The card game War is usually played with 52 cards. Alice and Bob enjoy the game so much that they have modified it to use N cards, and they have changed the rules significantly. The rules of their game are as follows:

The cards are numbered from 0 to N-1. At the beginning of the game, each of the N cards is assigned to either Alice or Bob with equal probability. The choices are made independently of each other and there is no guarantee that the players will receive the same number of cards.

The game consists of a series of steps. In each step, a pair of cards is selected uniformly at random from all possible pairs that consist of two distinct cards. The owner of the lower-numbered card becomes the owner of both cards in the pair. (If that player already owned both cards, nothing changes, but it still counts as a step.)

The game ends as soon as all cards are owned by the same player. Note that the game can end without any steps if all cards are initially assigned to the same player.

Carol watches Alice and Bob play the game. She likes peas, so she has invented the following rules for herself: Before the beginning of the game Carol chooses a specific state, i.e., a specific way cards are distributed between Alice and Bob. At the beginning of the game and also after each step, if the current state is Carol's chosen state, she eats a pea.

You are given Carol's chosen state as a String state. For each valid i, state[i] is either 'A' or 'B', indicating whether card i is owned by Alice or Bob.

We are interested in the expected number of peas Carol will eat during a game. This number can always be written as p / q, where p and q are positive coprime integers. Let X be an integer such that X * q is congruent to p, modulo 1,000,000,007. Return the value (X mod 1,000,000,007).



Method signature:int expectedPeas(String state)
(be sure your method is public)


-It can be proved that for the given constraints the return value always exists and it is unique.


-N will be between 2 and 1000, inclusive.
-The length of state will be exactly N.
-Each character of state will be 'A' or 'B'.


Returns: 250000002
The game will never be in Carol's chosen state after a step.
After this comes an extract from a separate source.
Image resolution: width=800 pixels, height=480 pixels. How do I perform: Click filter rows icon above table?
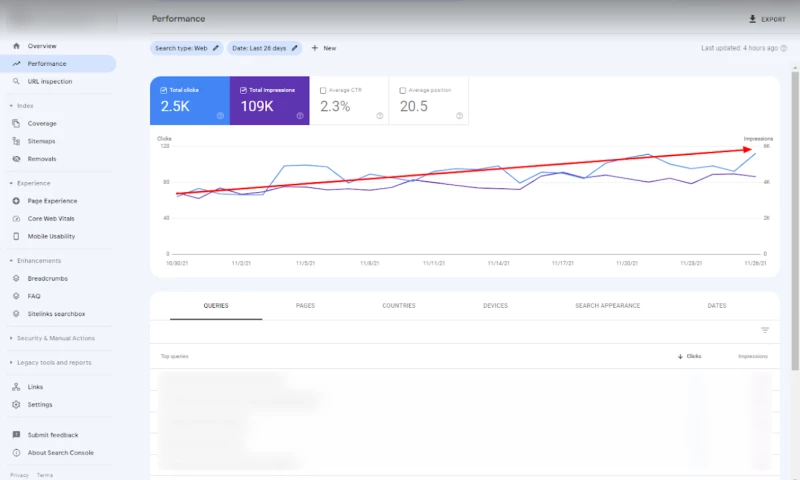[x=765, y=330]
Therefore, Carol will only eat a single pea if the initial state of the game is her chosen state. This happens with probability 1 / 4, hence the expected number of peas Carol will eat is also 1 / 4. The correct return value is 250,000,002 because (4 * 250,000,002) mod 1,000,000,007 = 1.
Returns: 375000003
The expected number of peas eaten by Carol is 3 / 8. The correct return value is 375,000,003 because (375,000,003 * 8) mod 1,000,000,007 = 3.
Returns: 973437507
Here the expected number of peas eaten by Carol is 119 / 640.
Returns: 500000004
In this test case the expected number of peas eaten by Carol is 1 / 2.
Returns: 330545639
For this state Carol is expected to eat 3095183339246779 / 13989277223419852125116563456 peas.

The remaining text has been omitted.